What are CFDs?

CFD stands for Contracts for Difference. It is simply margined trading. When the position is closed, you pay or receive the profit or loss made on the trade.

A CFD gives you all the benefits of the underlying cash equity whilst avoiding many of the typical costs associated with dealing in the physical underlying product. CFD trading allows you to gain cost-effective, flexible and geared exposure to financial products globally.

As it is a margined product you only have to put up a fraction of the actual value of the trade you wish to do. We have introduced CFDs on indices as well as Forex onto the MetaTrader 4 platform. These can be trialled on the demo platform and it is advised that you practice trading them first if you are not familiar with the product.

Who trades in CFDs and why?

People trade in CFDs for a variety of reasons:

Some trade to speculate with a view to profiting from fluctuations in the price or value of the underlying instrument or security. For example, CFD traders may be short-term investors who are looking to profit from intra-day and overnight movements in the underlying market.

CFD traders may not wish to sell or purchase the underlying products themselves, but may instead be looking to trade on market movements in the products concerned.

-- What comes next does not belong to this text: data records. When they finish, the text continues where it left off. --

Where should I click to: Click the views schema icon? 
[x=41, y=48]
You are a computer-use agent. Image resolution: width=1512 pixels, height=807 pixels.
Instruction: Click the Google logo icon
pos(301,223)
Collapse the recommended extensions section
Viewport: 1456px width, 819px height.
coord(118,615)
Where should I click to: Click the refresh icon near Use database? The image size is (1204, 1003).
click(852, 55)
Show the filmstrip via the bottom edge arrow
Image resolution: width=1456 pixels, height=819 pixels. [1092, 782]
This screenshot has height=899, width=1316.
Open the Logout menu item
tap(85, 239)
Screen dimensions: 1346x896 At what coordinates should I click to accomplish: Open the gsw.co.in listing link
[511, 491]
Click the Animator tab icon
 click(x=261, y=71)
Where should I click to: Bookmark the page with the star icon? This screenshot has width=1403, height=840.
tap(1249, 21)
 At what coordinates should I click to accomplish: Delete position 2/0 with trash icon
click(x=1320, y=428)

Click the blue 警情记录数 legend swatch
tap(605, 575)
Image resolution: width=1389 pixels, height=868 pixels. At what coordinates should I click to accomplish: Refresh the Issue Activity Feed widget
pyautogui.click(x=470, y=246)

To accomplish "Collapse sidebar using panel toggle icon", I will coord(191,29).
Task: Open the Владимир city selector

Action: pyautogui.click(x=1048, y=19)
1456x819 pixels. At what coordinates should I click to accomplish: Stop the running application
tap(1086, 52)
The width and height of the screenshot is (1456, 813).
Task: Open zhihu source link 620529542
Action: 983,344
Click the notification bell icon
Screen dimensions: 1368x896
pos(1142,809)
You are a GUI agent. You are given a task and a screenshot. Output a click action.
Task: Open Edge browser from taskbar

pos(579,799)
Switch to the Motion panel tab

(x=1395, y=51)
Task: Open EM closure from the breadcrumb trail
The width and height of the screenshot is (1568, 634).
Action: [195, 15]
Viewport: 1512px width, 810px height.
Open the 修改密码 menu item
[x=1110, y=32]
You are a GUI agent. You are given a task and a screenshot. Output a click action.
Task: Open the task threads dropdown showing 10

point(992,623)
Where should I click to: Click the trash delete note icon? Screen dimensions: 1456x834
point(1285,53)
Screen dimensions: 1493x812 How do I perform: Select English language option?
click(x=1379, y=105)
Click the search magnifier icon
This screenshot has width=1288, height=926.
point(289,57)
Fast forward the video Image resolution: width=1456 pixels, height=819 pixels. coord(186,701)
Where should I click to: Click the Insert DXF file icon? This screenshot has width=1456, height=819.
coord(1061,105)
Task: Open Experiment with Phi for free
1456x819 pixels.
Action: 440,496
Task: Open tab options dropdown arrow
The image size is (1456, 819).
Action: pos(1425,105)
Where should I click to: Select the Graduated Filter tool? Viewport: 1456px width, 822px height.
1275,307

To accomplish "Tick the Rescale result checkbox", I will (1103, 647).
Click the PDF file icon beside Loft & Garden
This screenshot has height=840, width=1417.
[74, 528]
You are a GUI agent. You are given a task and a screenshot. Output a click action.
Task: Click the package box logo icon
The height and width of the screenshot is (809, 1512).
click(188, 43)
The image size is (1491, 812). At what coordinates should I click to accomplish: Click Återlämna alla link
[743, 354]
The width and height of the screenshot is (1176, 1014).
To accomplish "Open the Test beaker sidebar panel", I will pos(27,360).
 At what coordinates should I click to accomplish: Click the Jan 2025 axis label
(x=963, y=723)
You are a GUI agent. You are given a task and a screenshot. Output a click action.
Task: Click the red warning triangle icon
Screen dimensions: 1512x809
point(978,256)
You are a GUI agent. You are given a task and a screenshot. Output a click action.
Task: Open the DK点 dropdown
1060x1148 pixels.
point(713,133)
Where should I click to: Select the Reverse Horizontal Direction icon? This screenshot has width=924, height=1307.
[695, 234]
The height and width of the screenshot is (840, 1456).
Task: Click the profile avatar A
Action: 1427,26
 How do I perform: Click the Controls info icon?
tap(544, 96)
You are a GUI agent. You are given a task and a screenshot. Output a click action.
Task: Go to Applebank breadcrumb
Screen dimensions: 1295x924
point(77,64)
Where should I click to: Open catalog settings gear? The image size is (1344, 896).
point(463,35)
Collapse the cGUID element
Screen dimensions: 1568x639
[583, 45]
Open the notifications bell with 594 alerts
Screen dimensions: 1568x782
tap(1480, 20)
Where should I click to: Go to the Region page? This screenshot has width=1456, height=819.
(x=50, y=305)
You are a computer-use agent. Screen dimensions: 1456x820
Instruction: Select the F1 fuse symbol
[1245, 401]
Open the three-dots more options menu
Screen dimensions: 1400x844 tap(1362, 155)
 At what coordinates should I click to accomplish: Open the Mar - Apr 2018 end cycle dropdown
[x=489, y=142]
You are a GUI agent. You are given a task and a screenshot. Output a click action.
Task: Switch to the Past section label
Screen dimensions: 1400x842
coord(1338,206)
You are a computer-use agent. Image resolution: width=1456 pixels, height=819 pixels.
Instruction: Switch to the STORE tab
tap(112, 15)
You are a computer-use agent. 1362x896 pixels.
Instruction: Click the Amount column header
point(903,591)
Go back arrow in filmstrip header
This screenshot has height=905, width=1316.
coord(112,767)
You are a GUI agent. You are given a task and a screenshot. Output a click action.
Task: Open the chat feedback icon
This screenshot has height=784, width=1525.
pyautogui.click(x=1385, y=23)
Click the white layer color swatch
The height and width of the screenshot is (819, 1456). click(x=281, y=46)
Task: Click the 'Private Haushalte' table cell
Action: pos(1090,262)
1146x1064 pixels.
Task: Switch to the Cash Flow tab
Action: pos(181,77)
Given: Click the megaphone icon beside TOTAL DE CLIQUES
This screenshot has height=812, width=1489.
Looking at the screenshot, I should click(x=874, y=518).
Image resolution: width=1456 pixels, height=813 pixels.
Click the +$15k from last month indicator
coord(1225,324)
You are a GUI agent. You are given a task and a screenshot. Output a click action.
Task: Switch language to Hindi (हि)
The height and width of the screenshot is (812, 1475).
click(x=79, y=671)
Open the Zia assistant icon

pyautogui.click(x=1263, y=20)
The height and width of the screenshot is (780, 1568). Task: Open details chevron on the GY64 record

Others trade CFDs to hedge their exposures to the underlying instrument. For example, CFDs can be used as a risk management tool to enable those with existing holdings of underlying shares to lock in an effective sale price for the products concerned by taking a "short" CFD position. If the price of the underlying products the investor holds falls, the short CFD positions will wholly or partly offset the losses incurred on the physical holdings.

CFDs also allow people to trade on a leveraged basis. You are able to outlay a relatively small amount (in the form of Initial Margin) to secure an exposure to the underlying product/instrument.